The university is to serve as a national model for cybersecurity education as it develops five regional cybersecurity hubs throughout the United States.
CSU San Bernardino
(CSU San Bernardino)

To help fill a national cybersecurity workforce gap of an estimated 500,000 positions, federal agencies on Wednesday designated California State University, San Bernardino as the National Center for Cybersecurity Education.

University leaders and officials from the National Security Agency and Department of Homeland Security said the university will serve as a national model for cybersecurity education and research while assisting other higher education institutions to train the nation’s future cybersecurity workforce. Funded by a two-year $10.5 million grant, the center plans to establish five regional cybersecurity hubs throughout the United States as it partners with more than 300 other universities and colleges.

Tony Coulson, a CSUSB professor of information and decision sciences who also directs the university’s Cybersecurity Center, was also named director of the new national center.

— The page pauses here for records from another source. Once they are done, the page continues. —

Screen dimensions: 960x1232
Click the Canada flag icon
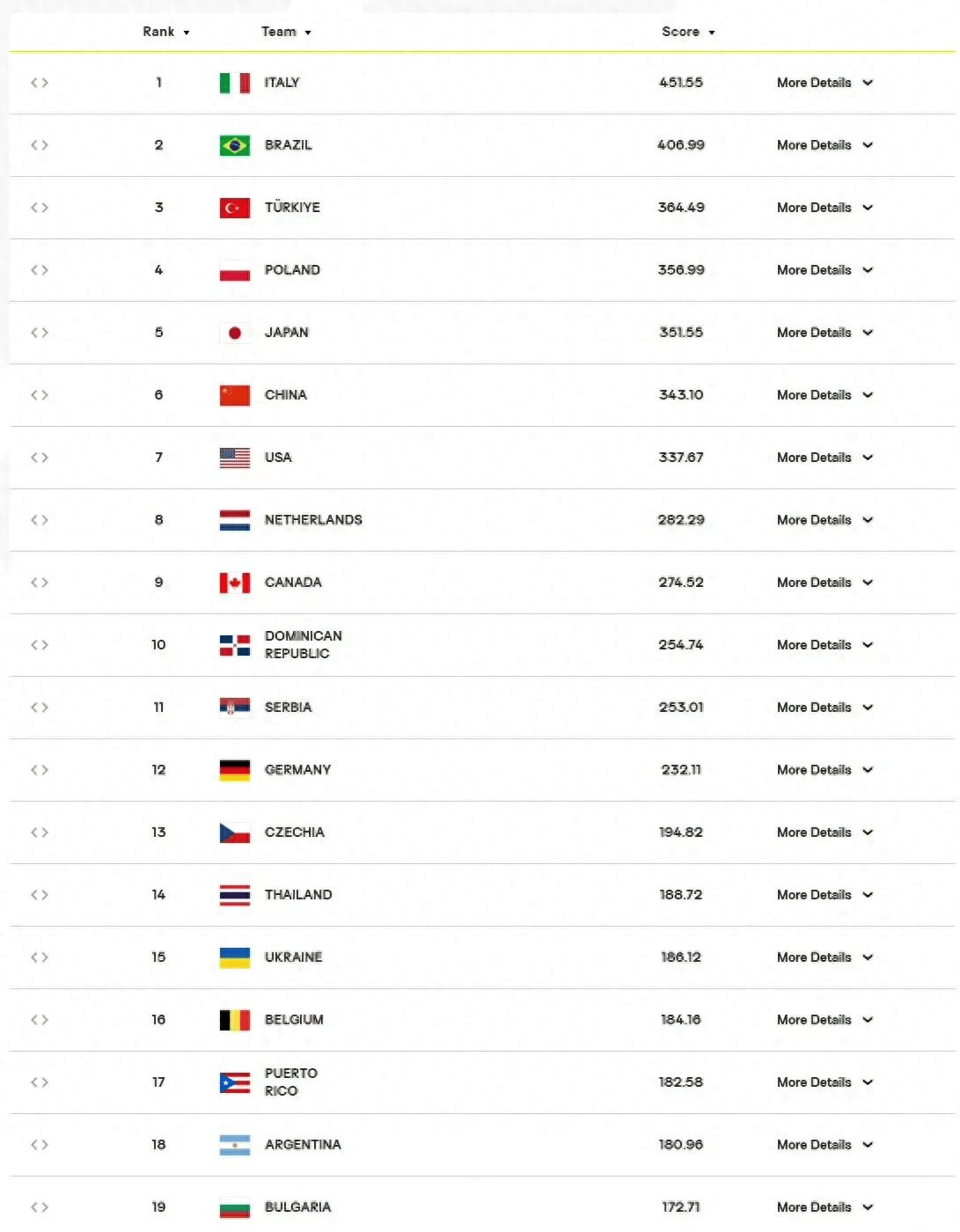(x=234, y=583)
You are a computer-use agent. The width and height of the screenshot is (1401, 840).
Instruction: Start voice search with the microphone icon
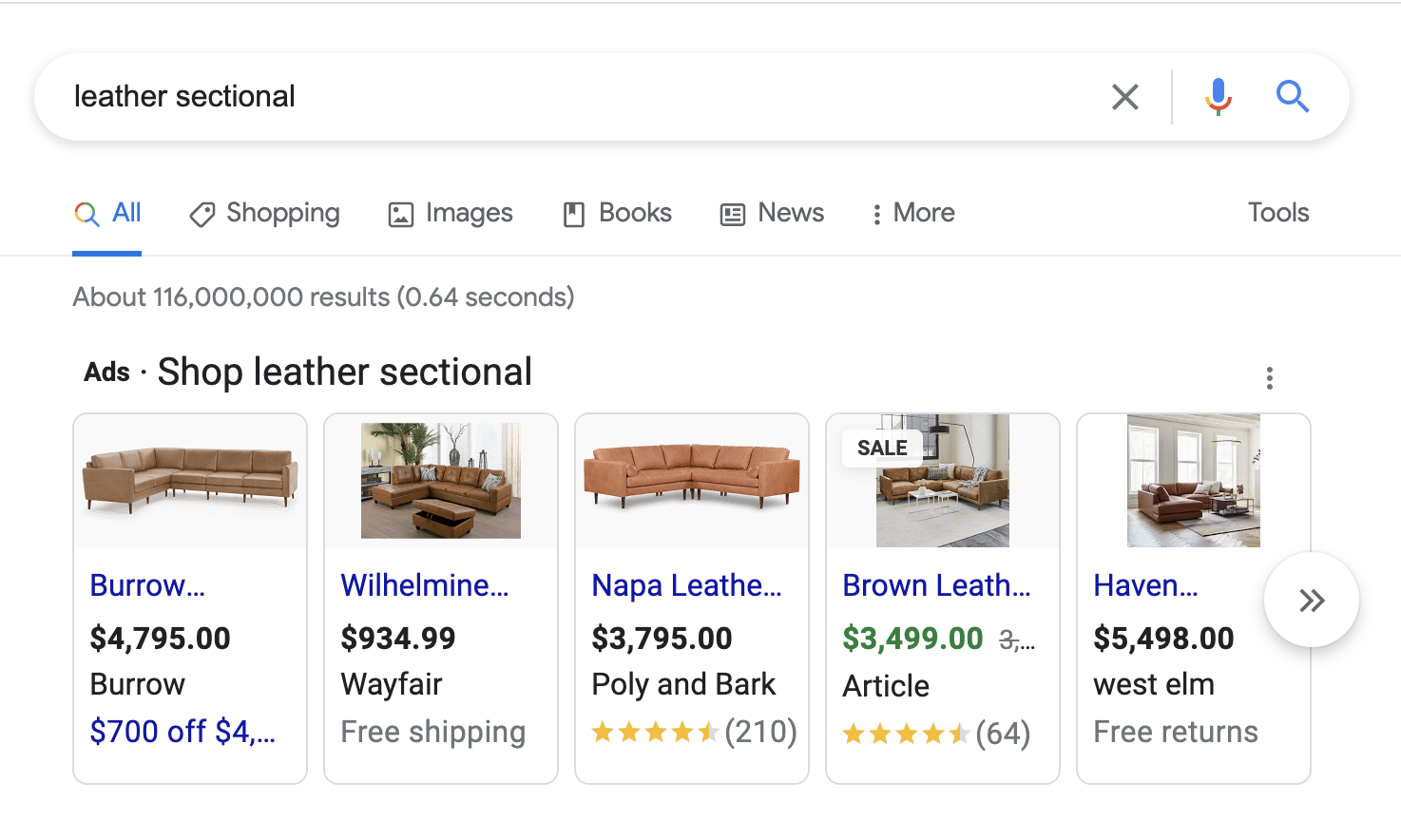tap(1218, 97)
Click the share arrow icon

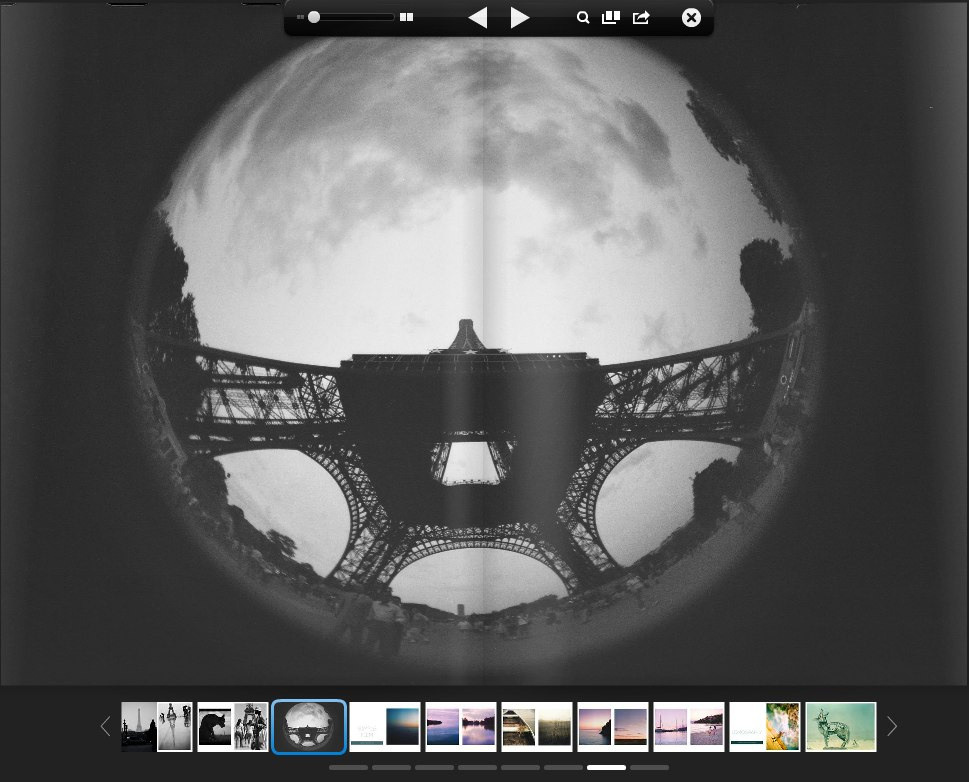pyautogui.click(x=641, y=18)
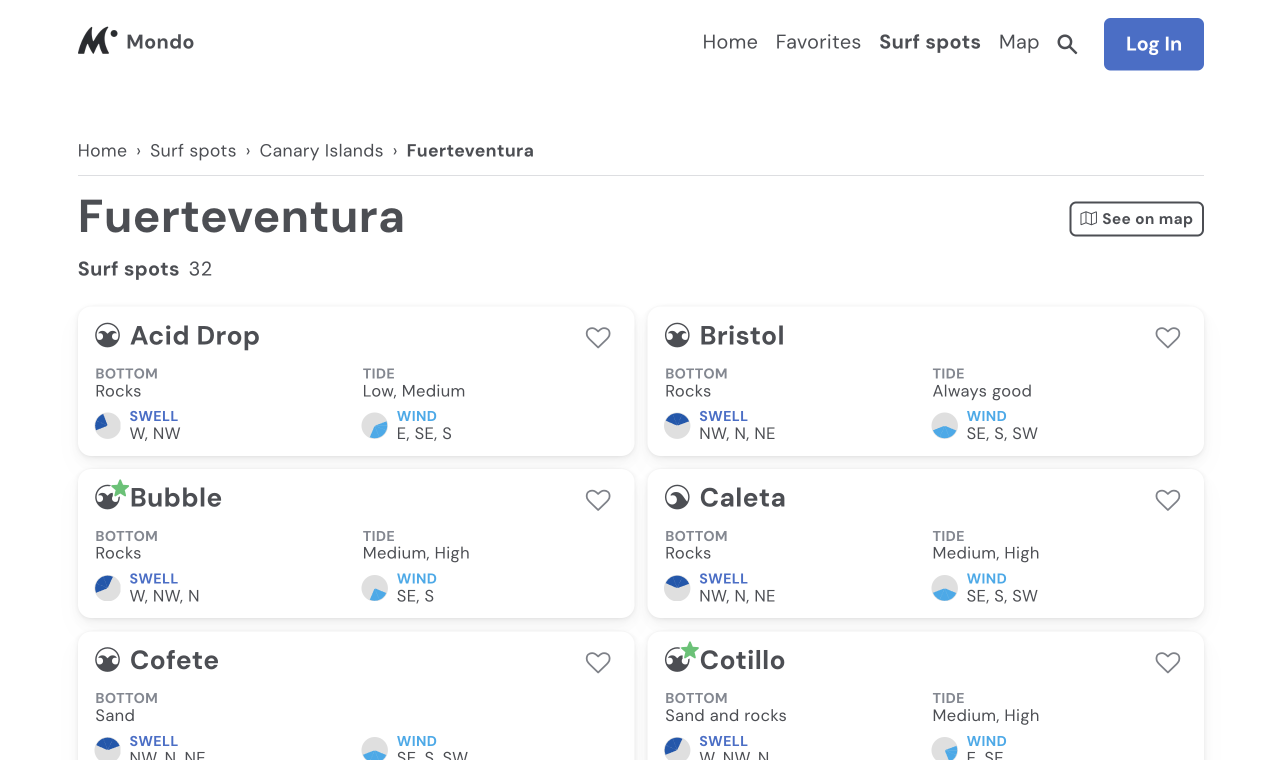Click the Mondo logo in the header
Screen dimensions: 1270x760
135,41
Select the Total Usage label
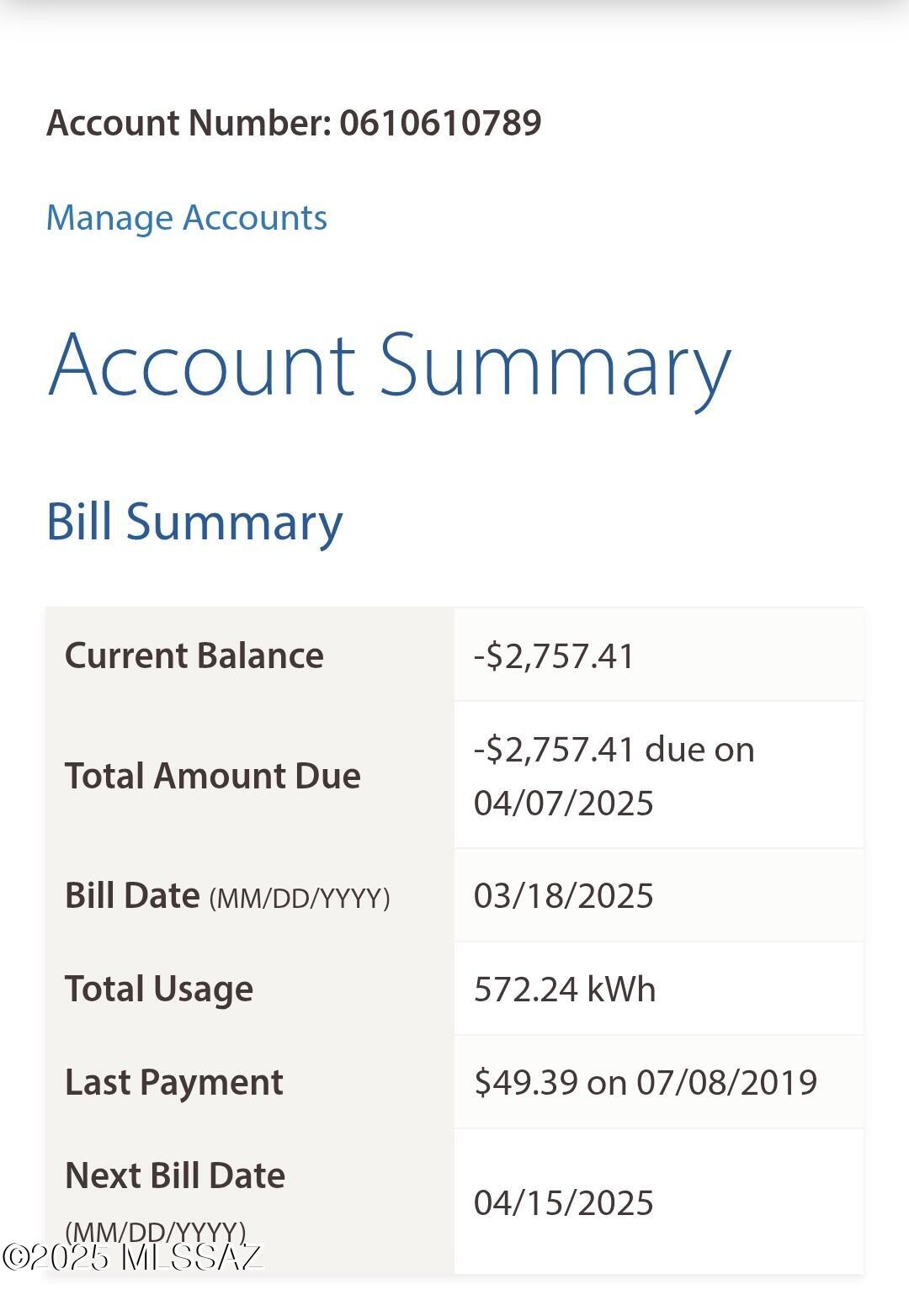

In a Zoom announcement Wednesday, Coulson said the 500,000 figure that several speakers before him had referenced was both “significant” and “absurd.”

“Imagine that we were short 500,000 nurses or 500,000 first responders or 500,000 of anything,” Coulson said. “That’s a sign of a national emergency. … It’s a problem that will not be solved overnight. It’s a problem that requires partnership. It’s a problem that requires not just specialized skills but broad skills. It’s an all-persons-on-deck problem.”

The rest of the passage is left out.